→ Items from a dataset

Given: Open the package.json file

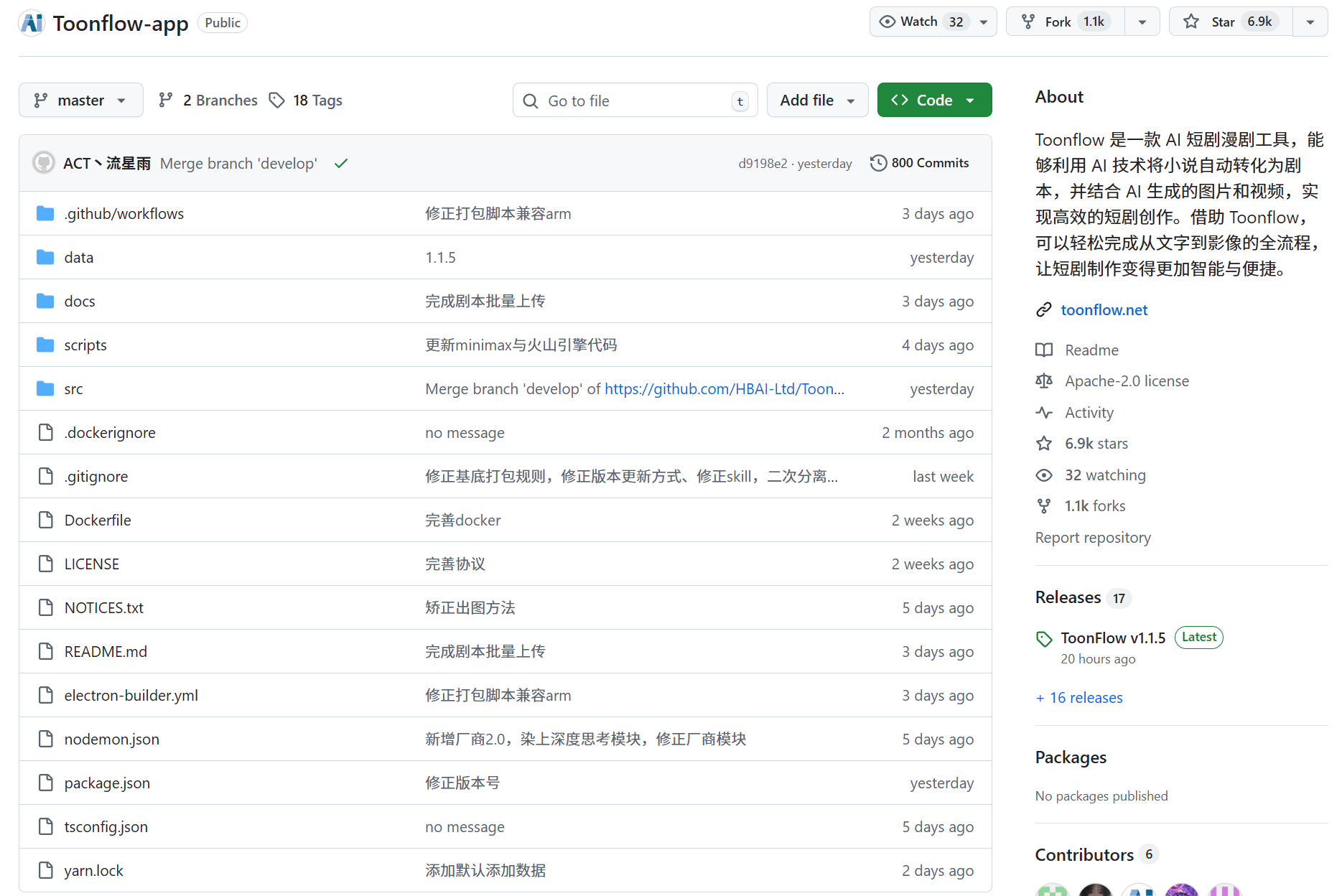Looking at the screenshot, I should pos(107,783).
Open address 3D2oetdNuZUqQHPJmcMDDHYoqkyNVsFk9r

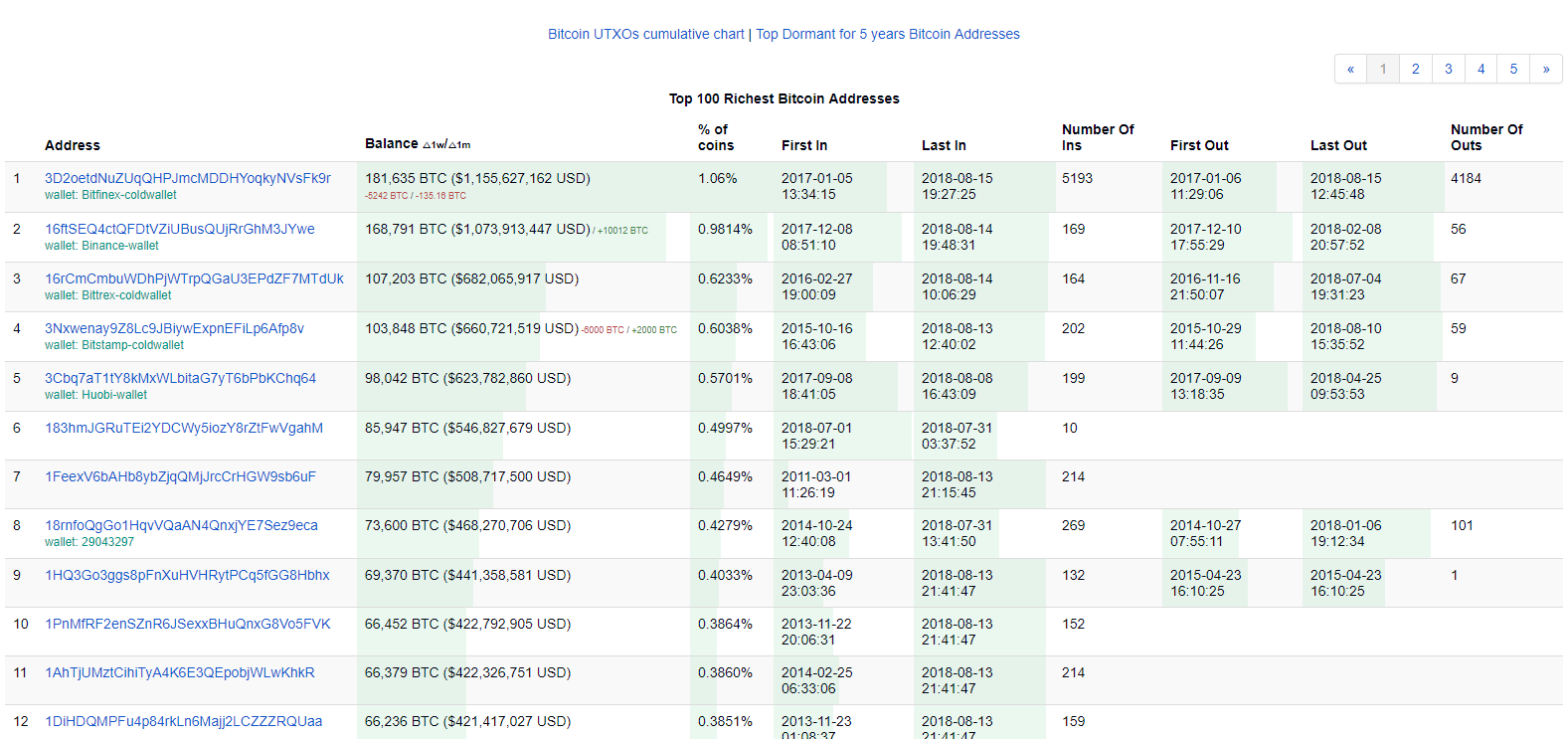click(187, 178)
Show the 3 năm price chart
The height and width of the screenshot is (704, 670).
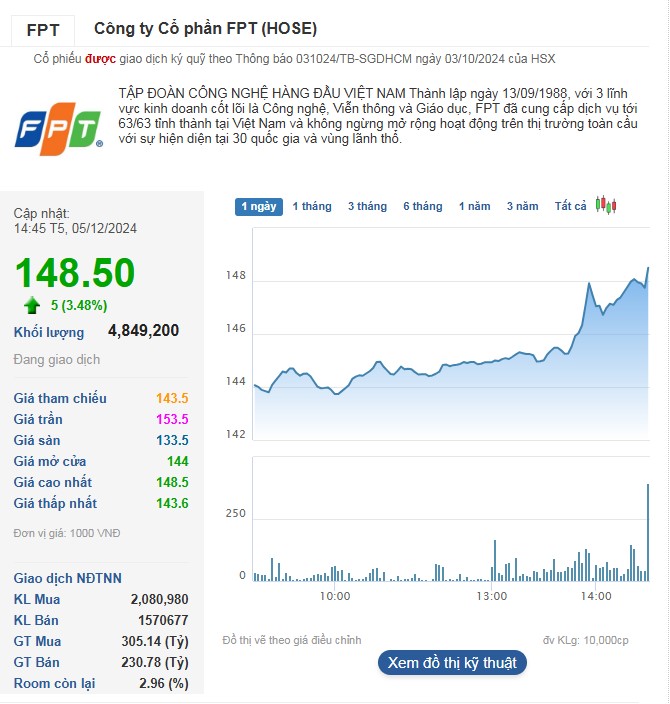coord(522,206)
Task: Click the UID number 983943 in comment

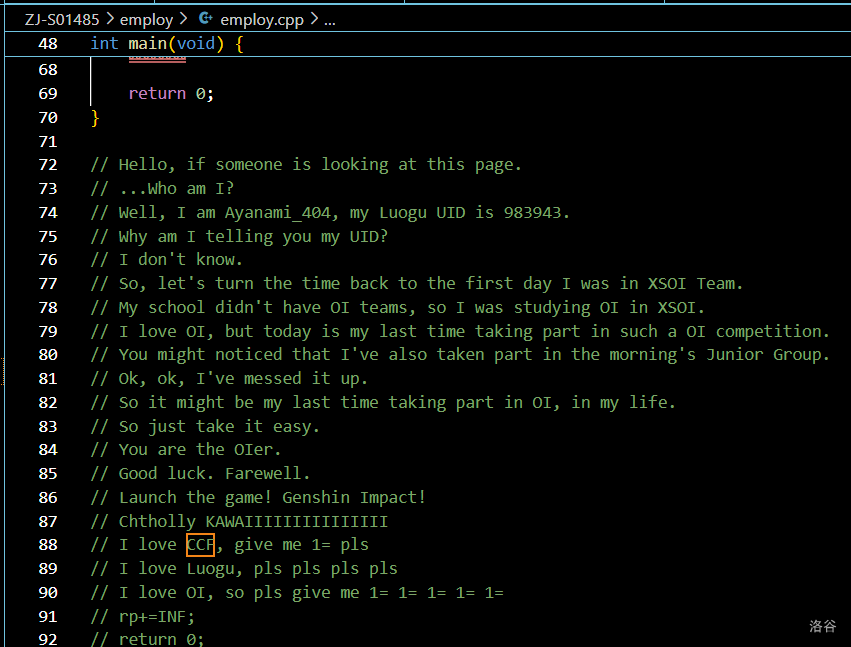Action: (536, 212)
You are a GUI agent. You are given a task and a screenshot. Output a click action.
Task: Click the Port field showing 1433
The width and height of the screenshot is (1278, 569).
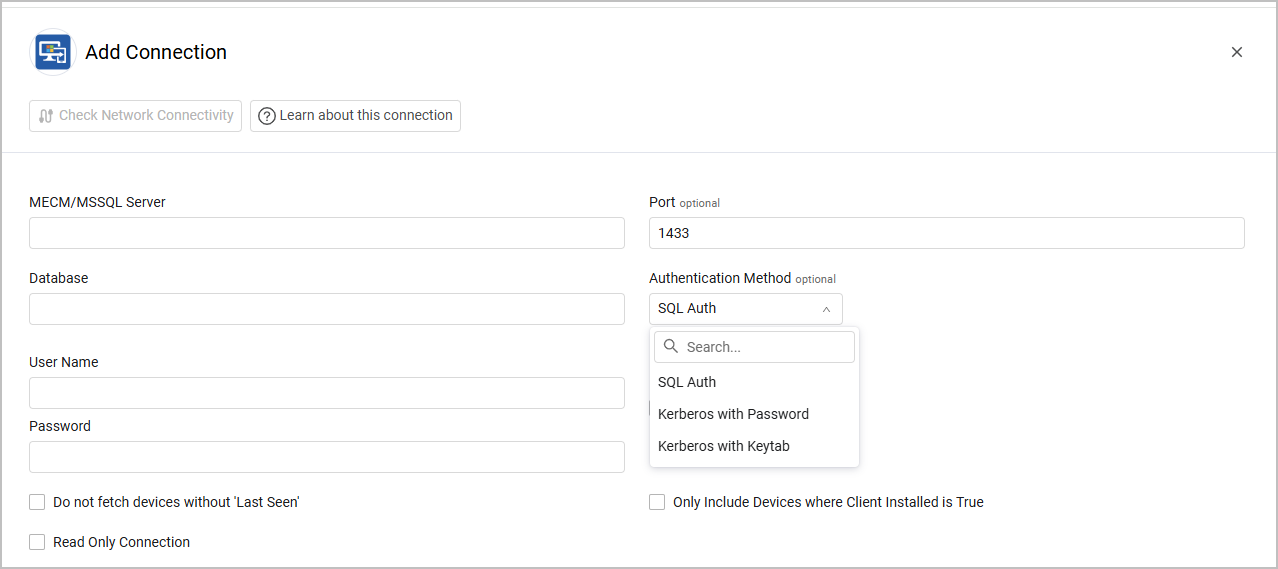tap(946, 233)
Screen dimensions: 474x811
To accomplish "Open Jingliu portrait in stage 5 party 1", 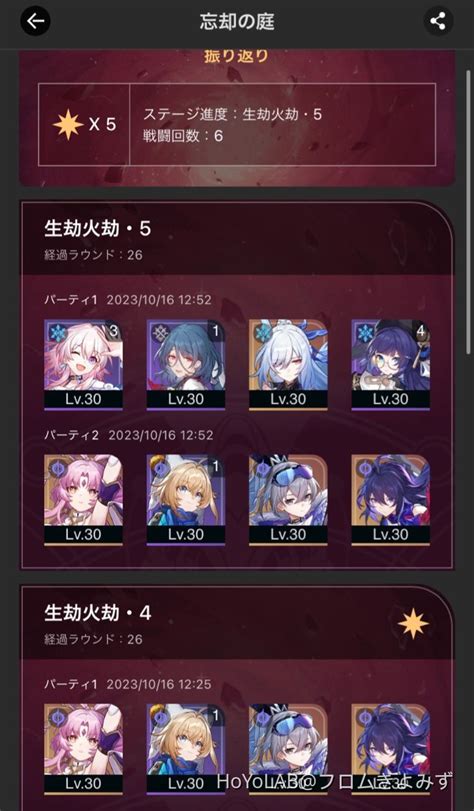I will click(288, 364).
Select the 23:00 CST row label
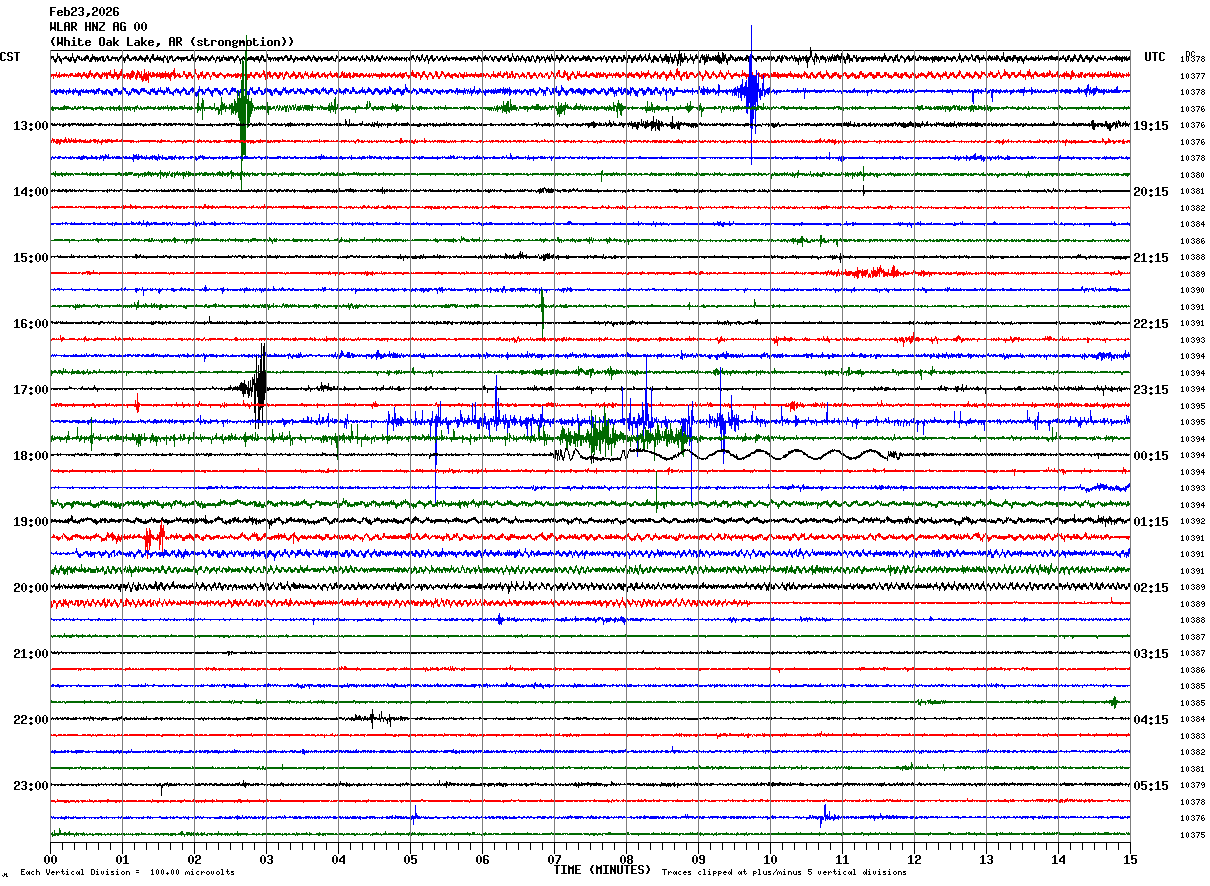Image resolution: width=1210 pixels, height=886 pixels. tap(30, 786)
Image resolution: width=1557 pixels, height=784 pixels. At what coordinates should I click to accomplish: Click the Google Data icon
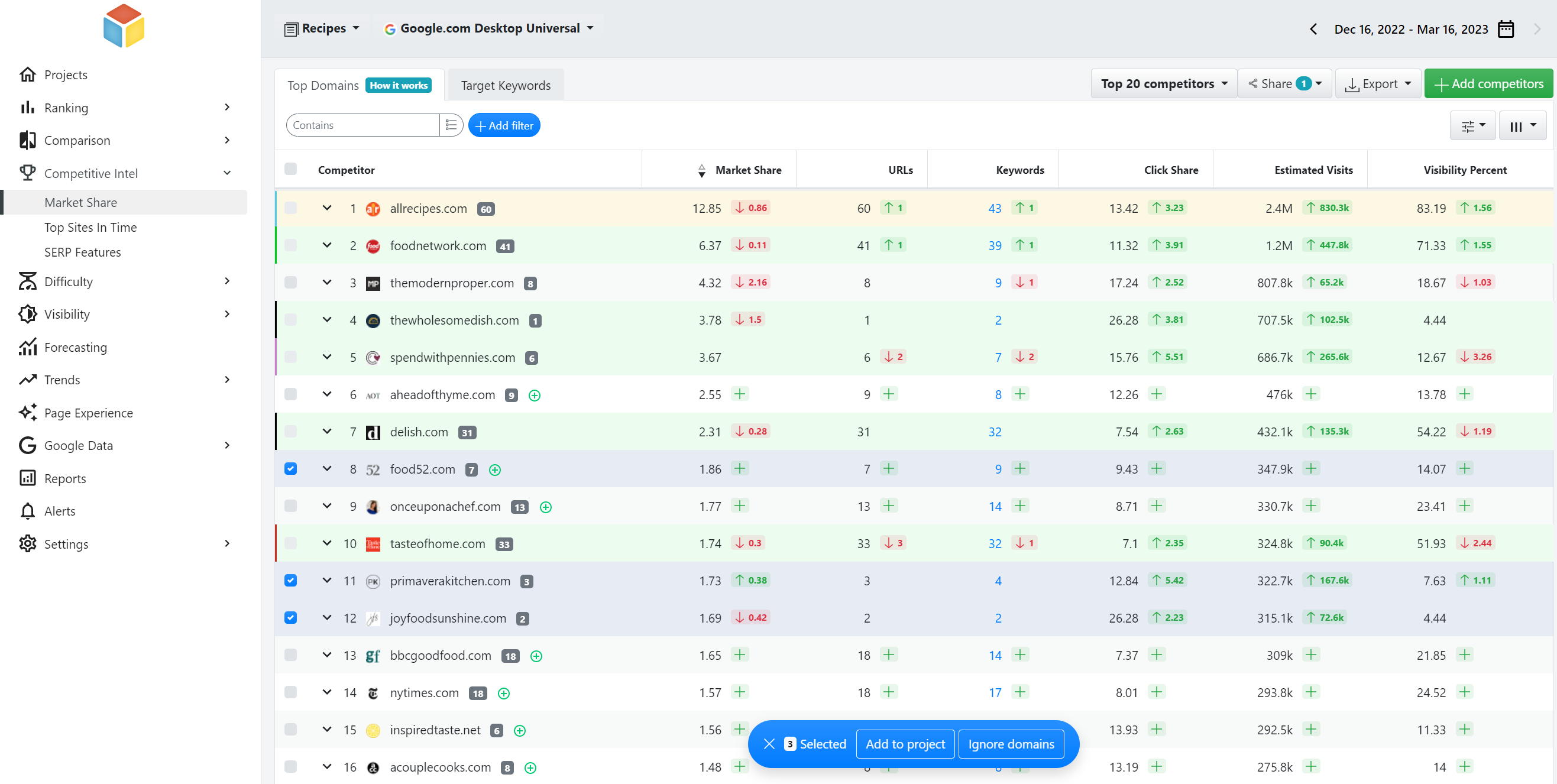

→ How to complete this task
Return exactly the lines from the line with "Select the 23:00 CST row label" through the last line of the data above, both included; pictures do not go in the answer.

→ Answer area
Select the 23:00 CST row label
Image resolution: width=1210 pixels, height=886 pixels. tap(30, 786)
Image resolution: width=1557 pixels, height=784 pixels. At what coordinates should I click to accomplish: Click the Google Data icon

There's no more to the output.